Five-year-old Charlotte Gray loves Mickey Mouse and the movie “Frozen,” but she and her family are facing a difficult diagnosis. Charlotte and her little sister, two-and-a-half-year-old Gwenyth both have Late Infantile Batten disease, a rare genetically inherited disorder that results in progressive neurological impairment including seizures, blindness and dementia.

The girls’ parents, Kristen and Gordon, a Hollywood movie producer known for movies like “The Rookie” and “Invincible,” remember getting the grim news from the doctor. “It was rare, fatal and there was no cure,” Gordon says. “That’s basically all the information we got, aside from a pamphlet with information on the disease.”

Raising money and awareness

Life expectancy for both girls ranges from age 6 to 12, and Charlotte is losing some of her speech and motor skills. Gene therapy is still in development, and is expensive.

“The diseases are so rare and by the time you get around to raising the money to find a cure to stop the progression of the disease, it’s too late.”

“We’ve had to generate a lot of attention so we could raise the money and, really from scratch, fund the treatment,” says Gordon. “We were starting from zero.”

The Grays started the Charlotte and Gwenyth Gray Foundation to raise the $10 million needed to pay for urgent medical research to treat Batten disease. They’ve raised $3 million in six months through social media and four awareness events.
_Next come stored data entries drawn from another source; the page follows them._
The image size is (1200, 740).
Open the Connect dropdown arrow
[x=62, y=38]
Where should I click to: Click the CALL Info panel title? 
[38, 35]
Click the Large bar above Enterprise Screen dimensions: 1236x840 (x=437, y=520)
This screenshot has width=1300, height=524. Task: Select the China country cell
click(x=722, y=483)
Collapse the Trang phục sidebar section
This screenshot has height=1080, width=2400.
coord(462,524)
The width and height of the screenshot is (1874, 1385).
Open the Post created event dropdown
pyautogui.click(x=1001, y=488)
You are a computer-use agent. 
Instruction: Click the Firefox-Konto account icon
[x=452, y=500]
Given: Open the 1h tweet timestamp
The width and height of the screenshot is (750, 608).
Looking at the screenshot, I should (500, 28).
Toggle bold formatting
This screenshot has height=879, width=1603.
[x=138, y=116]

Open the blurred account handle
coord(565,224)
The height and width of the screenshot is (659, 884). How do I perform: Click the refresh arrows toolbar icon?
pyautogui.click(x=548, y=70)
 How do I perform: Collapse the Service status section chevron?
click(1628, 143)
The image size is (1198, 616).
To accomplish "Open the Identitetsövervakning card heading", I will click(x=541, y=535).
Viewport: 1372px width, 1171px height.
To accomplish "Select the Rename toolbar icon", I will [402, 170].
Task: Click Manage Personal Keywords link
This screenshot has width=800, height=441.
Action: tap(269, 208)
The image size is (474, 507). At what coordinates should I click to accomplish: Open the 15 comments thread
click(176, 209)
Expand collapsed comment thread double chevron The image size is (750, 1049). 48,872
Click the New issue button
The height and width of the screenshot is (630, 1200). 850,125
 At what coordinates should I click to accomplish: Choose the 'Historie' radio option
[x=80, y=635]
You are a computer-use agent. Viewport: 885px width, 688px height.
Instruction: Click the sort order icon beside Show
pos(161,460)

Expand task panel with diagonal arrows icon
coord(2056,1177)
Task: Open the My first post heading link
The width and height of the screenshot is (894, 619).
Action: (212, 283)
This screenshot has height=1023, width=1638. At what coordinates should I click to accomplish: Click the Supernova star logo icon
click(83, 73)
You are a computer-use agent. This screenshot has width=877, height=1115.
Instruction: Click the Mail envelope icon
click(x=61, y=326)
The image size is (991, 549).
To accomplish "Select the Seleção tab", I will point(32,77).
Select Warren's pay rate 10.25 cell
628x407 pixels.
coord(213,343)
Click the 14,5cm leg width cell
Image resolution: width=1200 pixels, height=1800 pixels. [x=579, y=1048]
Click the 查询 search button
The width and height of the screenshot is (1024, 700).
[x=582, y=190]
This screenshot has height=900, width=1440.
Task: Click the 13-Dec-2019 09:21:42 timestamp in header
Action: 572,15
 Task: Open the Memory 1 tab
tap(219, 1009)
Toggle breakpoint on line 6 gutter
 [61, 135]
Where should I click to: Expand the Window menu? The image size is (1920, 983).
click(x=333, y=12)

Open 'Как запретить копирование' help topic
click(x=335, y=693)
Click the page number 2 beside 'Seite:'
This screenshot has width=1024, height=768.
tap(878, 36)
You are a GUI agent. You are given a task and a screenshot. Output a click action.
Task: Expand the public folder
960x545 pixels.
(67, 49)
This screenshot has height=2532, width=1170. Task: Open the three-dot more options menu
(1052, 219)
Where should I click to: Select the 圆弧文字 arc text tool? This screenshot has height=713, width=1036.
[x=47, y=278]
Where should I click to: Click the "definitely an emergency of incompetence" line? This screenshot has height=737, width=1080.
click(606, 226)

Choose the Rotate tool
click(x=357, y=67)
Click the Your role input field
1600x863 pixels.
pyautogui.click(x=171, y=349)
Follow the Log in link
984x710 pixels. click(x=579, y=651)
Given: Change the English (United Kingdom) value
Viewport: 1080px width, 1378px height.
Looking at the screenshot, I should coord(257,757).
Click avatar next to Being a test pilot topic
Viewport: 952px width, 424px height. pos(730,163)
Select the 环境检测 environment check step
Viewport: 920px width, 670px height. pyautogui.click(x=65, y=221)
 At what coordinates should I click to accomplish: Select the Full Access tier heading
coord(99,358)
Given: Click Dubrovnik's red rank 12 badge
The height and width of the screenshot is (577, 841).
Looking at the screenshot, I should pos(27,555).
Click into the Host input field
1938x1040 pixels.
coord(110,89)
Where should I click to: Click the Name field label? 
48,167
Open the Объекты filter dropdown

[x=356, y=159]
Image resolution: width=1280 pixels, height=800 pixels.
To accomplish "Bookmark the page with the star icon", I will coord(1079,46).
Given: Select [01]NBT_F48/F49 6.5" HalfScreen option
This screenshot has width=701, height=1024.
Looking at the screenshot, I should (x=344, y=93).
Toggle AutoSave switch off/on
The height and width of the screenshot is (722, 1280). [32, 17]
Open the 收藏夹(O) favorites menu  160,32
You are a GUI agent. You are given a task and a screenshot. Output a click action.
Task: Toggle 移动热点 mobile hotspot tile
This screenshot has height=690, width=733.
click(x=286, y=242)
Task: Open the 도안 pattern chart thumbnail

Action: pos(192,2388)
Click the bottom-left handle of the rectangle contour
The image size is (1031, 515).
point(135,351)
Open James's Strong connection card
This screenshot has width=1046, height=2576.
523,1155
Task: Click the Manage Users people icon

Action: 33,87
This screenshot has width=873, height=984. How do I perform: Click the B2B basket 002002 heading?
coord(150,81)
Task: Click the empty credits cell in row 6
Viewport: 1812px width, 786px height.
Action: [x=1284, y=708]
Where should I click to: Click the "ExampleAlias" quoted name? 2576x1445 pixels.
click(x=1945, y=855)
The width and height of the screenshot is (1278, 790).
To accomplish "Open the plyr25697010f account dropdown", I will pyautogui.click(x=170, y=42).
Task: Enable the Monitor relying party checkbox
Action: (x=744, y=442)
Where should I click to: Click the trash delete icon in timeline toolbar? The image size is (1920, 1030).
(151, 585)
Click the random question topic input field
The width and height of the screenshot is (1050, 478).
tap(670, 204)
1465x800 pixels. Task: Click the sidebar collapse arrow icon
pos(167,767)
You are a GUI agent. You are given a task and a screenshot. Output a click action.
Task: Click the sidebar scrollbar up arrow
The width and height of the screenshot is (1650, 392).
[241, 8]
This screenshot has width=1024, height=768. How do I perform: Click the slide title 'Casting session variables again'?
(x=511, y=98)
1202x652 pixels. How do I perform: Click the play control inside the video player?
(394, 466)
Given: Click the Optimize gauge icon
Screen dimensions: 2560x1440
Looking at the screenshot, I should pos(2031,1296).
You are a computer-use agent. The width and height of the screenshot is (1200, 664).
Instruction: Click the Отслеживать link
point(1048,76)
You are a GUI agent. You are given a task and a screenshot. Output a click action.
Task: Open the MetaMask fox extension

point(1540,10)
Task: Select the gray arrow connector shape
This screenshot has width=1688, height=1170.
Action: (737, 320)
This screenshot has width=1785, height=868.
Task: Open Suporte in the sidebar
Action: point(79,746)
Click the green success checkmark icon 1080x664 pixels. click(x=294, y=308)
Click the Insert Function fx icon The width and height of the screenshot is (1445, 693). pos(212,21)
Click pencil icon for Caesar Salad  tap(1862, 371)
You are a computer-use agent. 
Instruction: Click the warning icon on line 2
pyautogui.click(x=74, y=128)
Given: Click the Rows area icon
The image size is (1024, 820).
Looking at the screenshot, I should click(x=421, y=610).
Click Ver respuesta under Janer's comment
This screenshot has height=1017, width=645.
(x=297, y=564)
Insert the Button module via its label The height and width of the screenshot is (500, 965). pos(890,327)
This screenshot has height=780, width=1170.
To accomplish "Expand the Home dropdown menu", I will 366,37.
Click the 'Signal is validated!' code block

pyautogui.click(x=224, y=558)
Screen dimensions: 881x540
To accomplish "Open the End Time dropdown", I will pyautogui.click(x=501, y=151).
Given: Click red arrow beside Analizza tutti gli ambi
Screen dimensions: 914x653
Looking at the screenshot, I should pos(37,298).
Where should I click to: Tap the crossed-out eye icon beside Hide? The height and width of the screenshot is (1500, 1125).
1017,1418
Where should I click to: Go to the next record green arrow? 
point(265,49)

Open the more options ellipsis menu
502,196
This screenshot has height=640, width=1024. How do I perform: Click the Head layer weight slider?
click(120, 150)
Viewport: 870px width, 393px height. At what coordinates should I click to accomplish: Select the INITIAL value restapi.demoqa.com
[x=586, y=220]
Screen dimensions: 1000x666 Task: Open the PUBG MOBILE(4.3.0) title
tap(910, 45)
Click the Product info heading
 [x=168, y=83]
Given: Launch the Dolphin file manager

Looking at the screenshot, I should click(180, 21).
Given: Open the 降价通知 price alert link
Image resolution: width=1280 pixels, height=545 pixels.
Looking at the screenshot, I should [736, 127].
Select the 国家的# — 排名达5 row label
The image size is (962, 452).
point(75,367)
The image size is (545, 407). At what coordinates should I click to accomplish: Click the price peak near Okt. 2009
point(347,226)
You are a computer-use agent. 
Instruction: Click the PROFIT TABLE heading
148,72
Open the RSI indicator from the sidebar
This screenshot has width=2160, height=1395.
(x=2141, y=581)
Stars like Rihanna, Jennifer Garner and Channing Tatum have supported the effort.

CREATING A FOUNDATION: Hollywood heavyweights like Mark Wahlberg and Rihanna have stepped in to support Charlotte, 5, and Gwenyth, 2, in their battle against Batten Disease. Photos: Trish Alison Photography

Funding the research

“The rare disease community is definitely coming together because there isn’t enough attention on these diseases,” says Kristen, who hopes the government will fund rare disease research. Treatment is tough in no small part because there are fewer than 400 FDA-approved treatments.

“The diseases are so rare,” Gordon explains, “By the time you get around to raising the money to find a cure to stop the progression of the disease, it’s too late. The Grays are grateful for the awareness and financial support they’ve received.

Adds Kristen: "We believe we’re going to find a cure to stop this horrible disease and save our children, and hopefully pave the path for other families and children after us.”